Y creo que ha llegado el momento de buscar otra perspectiva de
negocio.
-Al
grano Gorján.
Aquella
noche Ignacio Gorján descubrió cierto encanto en Isabel, quizás
algo de morbo. No solo era por su aspecto exótico, la forma tan
elegante de vestir y los gestos sensuales. También le atraía el
aire de mujer fuerte y dominante en apariencia, con ese juego
intelectual «poco frecuente en una mujer». Una de sus aficiones
eran los caballos. Le gustaba domarlos, someterlos a su capricho. E
igual concepción tenía de las mujeres. Cuanto más se resistían
más se interesaba por ellas.
-He
pensado que ya es hora de abrir mi propia galería de arte en Madrid
-esperó unos segundos observando el inexpresivo rostro de Isabel-.

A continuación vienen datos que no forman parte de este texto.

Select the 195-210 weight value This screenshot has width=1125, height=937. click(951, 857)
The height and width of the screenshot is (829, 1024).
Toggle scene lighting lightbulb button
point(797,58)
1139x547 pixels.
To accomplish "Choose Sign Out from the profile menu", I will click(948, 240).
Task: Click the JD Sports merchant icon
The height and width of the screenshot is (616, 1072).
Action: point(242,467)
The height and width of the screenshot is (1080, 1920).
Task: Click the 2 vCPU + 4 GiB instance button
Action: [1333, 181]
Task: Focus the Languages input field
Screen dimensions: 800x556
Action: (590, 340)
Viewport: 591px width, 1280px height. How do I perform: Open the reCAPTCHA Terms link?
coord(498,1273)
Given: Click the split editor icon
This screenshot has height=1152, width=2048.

Naturalmente sería un primer paso para abrir otras en Nueva York,
Londres, París, Roma y Tokio.
-Pues
te deseo mucha suerte -dijo mostrando desinterés.
-El
problema es que necesito a alguien con talento -«unas bonitas
piernas y grandes pechos», pensó Isabel-, inteligencia y buenos
contactos.
-Si
estás pensando en mí, ni lo sueñes. No trabajo para nadie.
-Podrías
ganar mucho dinero. Grandes eventos. No como esa tertulia que
organizas de vez en cuando en la tienda. Te hablo de viajar por todo
el mundo, hoteles de lujo, restaurantes exclusivos -miró a su
alrededor-, asiento Vip en los aviones y una tarjeta Oro.
-¿Y
qué hago con la tienda?
-¡Ah!,
la tienda. Que se encargue Rubén. Para esas cosas es bueno. Le gusta
encerrarse en bibliotecas buscando la historia de las piezas de arte
-Gorján se acercó más a Isabel, buscando la forma de entrar en su
espacio y ganarse la confianza-. Te propongo la oportunidad de que
salgas al mundo, de ser tú misma y vivir una vida mejor.
-Ya
lo he decidido: no.
-No
hace falta que me des una respuesta ahora. Prométeme que te lo
pensarás -posó su mano sobre el suave antebrazo de Isabel. Ella
frunció el ceño dirigiendo una fría mirada hacia la mano. Ignacio
la retiró lentamente sin perder la sonrisa. Como si nada hubiera
pasado, cogió la copa de vino y lentamente tomó un sorbo. Algo
guardaba en la recámara-. Me he permitido adquirir un local cerca
del Paseo de la Castellana e inaugurarla con una exposición del arte
ruso haciendo un recorrido histórico de todo el siglo XX -miraba a
Isabel fijamente, divertido, ocultando una sonrisa de lobo-. Y quiero
que entre las obras más destacadas estén los tres cuadros póstumos
de Víktor Petrograd.
Isabel
notó como la adrenalina activaba todo su cuerpo aumentando el ritmo
cardíaco. Necesitaba respirar. El nombre del artista ruso le ponía
nerviosa. Después de los últimos acontecimientos nada bueno podía
esperar.
Tuvo
tiempo de reponerse tomando una nueva copa de vino. Era la hora de
probar los tapiplatos,
los platos fuertes en tamaño reducido, como los frascos de esencias.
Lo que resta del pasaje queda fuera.